-------- Passage to read --------
Feminist Activism is all about strategic nonviolent action and activism (SNVA) so today, the International Day of Nonviolence, I wanted to share with you all some thoughts on nonviolent strategy and successful activism. Today is different in key ways from the International Day of Peace because nonviolence is, by definition, different from peace. See these FAQ from the Albert Einstein Institute for a simple yet thorough explanation.
My practical knowledge of activism comes from years of working with non-profit women’s organizations like VOX: Voices for Planned Parenthood, the Gay-Straight Alliance, the National Organization for Women, and the V-Day Campaign. Tabling, phone banking, burma shaves, political rallies, marches, protests, and productions were all lessons I learned in high school and college.
My theoretical knowledge of strategic nonviolent action comes from Dr. Mary E. King and the UN-Mandated University for Peace. Dr. King served as the press secretary for the Student Nonviolent Coordinating Committee (SNCC) alongside Dr. Martin Luther King Jr. during the civil rights movement. She and Casey Hayden co-authored “Sex and Caste”, which has been credited as one of the first documents of the women’s liberation movement. Her experience and vast knowledge of the literature about SNVA brought the ideas of brilliant theorists like Gene Sharp to the forefront of my actions, and allowed me to meet Retired Colonel (and expert strategist) Robert Helvey via Skype to discuss how SNVA could be used in the United States to pass the Equal Rights Amendment.
As celebrations of Gandhi‘s birthday–the International Day of Nonviolence– occur from Oman to Armenia to Tibet, I’d like to define for you, in my own words, what some prominent concepts of nonviolence mean for me. While you’re reading, think about how they can be applied to abolishing patriarchy and establishing gender equality.
--------
◆ Work instructions
(a) Repeat word for word the part of the post on nonviolent activism from "As celebrations of" up to and including "establishing gender equality.".
(b) Which activities does the post on nonviolent activism name as lessons the writer learned in high school and college? List them all.
-------- Records shown --------
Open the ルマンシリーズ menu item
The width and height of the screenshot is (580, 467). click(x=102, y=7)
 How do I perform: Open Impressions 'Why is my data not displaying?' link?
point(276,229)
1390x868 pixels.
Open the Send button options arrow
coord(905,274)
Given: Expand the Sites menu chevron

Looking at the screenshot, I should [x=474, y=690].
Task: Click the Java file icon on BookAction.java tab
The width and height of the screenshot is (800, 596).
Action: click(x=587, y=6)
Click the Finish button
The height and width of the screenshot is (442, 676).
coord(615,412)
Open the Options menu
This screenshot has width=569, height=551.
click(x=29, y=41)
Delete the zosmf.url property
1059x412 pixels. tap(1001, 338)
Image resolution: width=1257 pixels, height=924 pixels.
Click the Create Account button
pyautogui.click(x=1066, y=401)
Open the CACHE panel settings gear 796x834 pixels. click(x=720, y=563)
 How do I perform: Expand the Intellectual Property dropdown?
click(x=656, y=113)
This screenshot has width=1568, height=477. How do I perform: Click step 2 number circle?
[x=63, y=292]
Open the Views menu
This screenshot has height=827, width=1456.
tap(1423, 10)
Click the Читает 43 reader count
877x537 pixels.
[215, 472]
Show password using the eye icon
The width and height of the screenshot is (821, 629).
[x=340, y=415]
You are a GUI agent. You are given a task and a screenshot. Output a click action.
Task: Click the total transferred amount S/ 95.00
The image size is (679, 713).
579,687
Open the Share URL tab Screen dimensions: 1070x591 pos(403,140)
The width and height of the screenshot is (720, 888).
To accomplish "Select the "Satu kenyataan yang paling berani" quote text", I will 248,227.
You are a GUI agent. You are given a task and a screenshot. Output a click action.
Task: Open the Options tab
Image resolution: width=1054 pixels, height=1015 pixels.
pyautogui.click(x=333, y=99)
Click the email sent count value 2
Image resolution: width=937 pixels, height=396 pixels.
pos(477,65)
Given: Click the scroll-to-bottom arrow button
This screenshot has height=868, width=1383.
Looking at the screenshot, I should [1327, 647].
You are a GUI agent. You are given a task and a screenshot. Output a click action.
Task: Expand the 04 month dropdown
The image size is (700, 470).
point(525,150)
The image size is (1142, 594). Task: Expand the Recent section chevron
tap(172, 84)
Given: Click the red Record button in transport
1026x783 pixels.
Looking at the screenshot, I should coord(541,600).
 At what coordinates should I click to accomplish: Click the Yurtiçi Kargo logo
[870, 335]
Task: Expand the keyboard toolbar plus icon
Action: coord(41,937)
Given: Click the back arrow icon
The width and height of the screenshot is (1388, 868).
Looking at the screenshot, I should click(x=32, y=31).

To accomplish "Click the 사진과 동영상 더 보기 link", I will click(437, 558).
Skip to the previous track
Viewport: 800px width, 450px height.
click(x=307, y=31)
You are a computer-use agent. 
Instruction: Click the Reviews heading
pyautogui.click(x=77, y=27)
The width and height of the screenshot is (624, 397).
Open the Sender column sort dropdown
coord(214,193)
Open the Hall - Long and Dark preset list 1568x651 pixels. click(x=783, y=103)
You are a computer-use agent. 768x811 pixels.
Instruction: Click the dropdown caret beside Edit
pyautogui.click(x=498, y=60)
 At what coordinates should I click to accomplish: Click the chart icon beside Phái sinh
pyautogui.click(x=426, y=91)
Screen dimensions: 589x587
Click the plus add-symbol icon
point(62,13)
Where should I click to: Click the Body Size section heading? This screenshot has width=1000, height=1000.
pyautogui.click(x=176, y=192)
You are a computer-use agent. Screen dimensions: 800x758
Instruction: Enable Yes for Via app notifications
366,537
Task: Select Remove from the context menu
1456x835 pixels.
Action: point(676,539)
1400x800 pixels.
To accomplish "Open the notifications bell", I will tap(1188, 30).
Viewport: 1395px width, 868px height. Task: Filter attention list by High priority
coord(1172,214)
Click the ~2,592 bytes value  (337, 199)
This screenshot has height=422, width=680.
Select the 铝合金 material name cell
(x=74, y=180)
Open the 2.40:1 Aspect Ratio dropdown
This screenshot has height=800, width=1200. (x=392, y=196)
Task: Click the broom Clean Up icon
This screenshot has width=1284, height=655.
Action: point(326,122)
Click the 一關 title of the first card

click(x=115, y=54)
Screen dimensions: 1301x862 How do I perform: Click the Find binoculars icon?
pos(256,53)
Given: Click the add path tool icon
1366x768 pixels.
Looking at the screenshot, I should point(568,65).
--------
◆ Per-task answers
(a)
As celebrations of Gandhi‘s birthday–the International Day of Nonviolence– occur from Oman to Armenia to Tibet, I’d like to define for you, in my own words, what some prominent concepts of nonviolence mean for me. While you’re reading, think about how they can be applied to abolishing patriarchy and establishing gender equality.

(b) Tabling, phone banking, burma shaves, political rallies, marches, protests, productions